Today the sea revealed one of its dead. A squid like a broken mop in the sand. Head big as a child’s, face down, tentacles tangled like Medusa’s hair. Grey-blue, like fog at dawn. At the end of La Dolce Vita, a “monster” appears on the beach, a primordial blob from the sea, dead, one eye on Marcello. It’s the morning after a party: Marcello and his friends poke at it, make jokes, leave it there. As he walks away, a girl is yelling to him from across a stream, but he can’t decipher her words over the surf.

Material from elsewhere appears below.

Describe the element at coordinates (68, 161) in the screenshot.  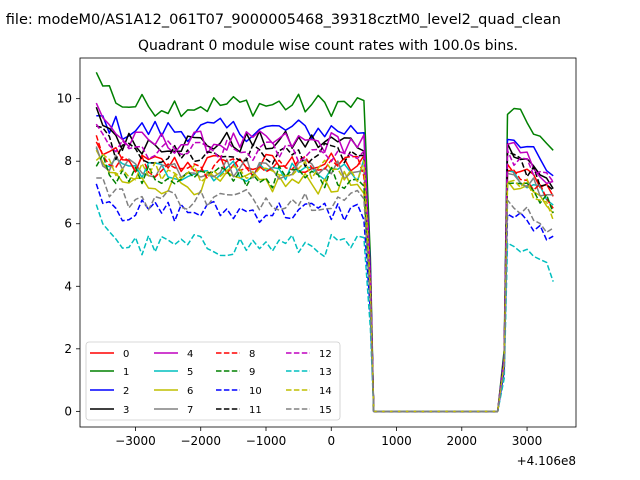
I see `y-tick-label: 8` at that location.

In Rome Pasolini discovers a bestione papalino, a papal beast, <<not lacking in grace … in the sun that was, for centuries, thousands of noons, here, the sole guest, this papal beast, fortified, laid down between poplars in a boggy coastal plain, fields of watermelons, dykes, this blind papal beast braced by Rome’s sweet orange touch, cracked like the works of Etruscans or Romans, halts for it can no longer be understood.>>
Pasolini himself was a beast. Angering all. His homosexuality, Marxism, sexually explicit films. Frankness. Eventually he was murdered. The Roman beast holds in its claws the ripest tomatoes on earth, its eyes LED screens advertising the past to the future, selling Sophia Loren at twenty-five to you in a rest home. It groans like a train outside the window of the Hotel Cressy.

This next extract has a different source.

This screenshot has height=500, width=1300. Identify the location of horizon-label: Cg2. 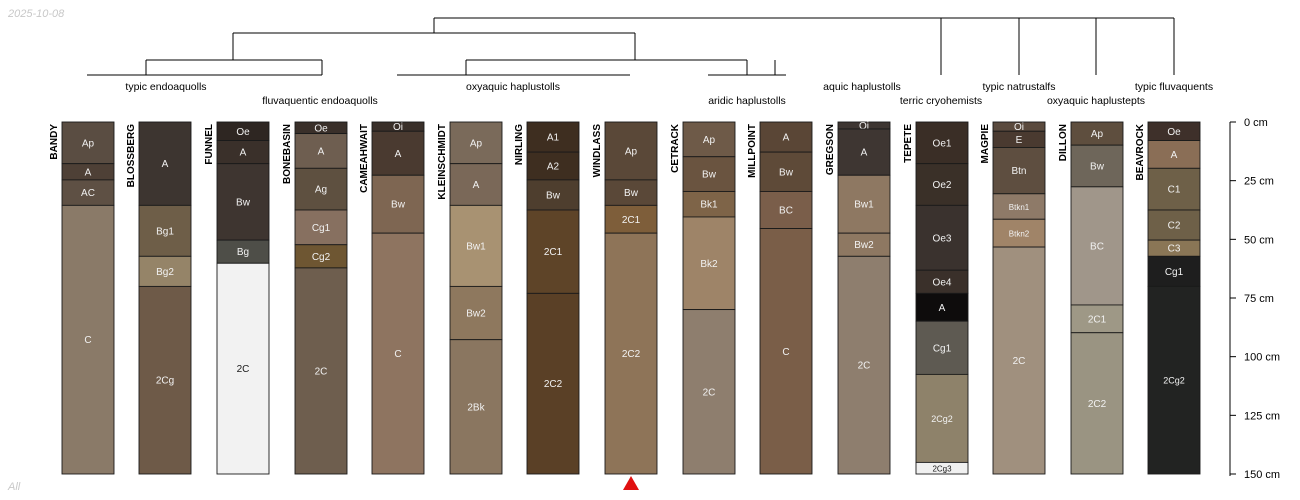
(322, 258).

One drifts past oneself in shop windows, in a shoe store a shy boy looks back, threadbare, obsessive, like the kid in the photos on my grandma’s walls, so unlike these brash boys on their scooters, hair plastered with gel, barking dialect into mobile phones, clustered under the statue of Giordano Bruno, they swill beer where he was burned alive, faces round and impassive, like those of the neighbor’s boys in Bear River, when I was kid, faces so dull in candlelight, as if the animals of themselves had escaped somewhere in the dark woods behind them, they are cutting open a frog with a hunk of granite, shooting pellet guns at each other, riding bicycles through the forest, I am upside-down in the maple beside the striped cabin Dad built, the ferns! the giant oak! the fort! Now, like a child, blaming, afraid of my own thoughts, choking on false sentiment, I speak aloud to the city, ask for answers, I am its acolyte, its flatterer, inamorato, as I spoke to the open sea in Goa, submerged at dusk, light diffuse, the light of a buried April.

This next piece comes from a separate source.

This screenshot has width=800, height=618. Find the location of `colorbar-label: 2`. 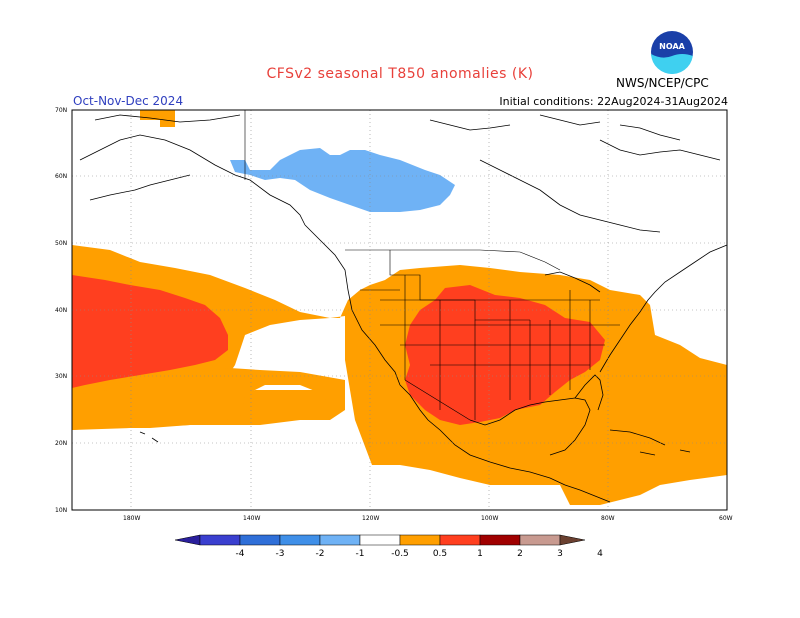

The beast will hover over a certain spot, like seagulls over a sewer, like beauty itself, just above our heads, and we stand in piazzas, breathing deeply, not locating the cave from whence it came, or knowing the sharpness of its horns, but the stench of its hide is wonderful, and how did it all manage to turn out so right? An evening like death, reborn beside a group of boys eating gelatos, not lacking in grace, their animals caught at the edge of their lips, stuck there, between this air and that, their bodies mired in the balance, and one can barely hear winter breathing.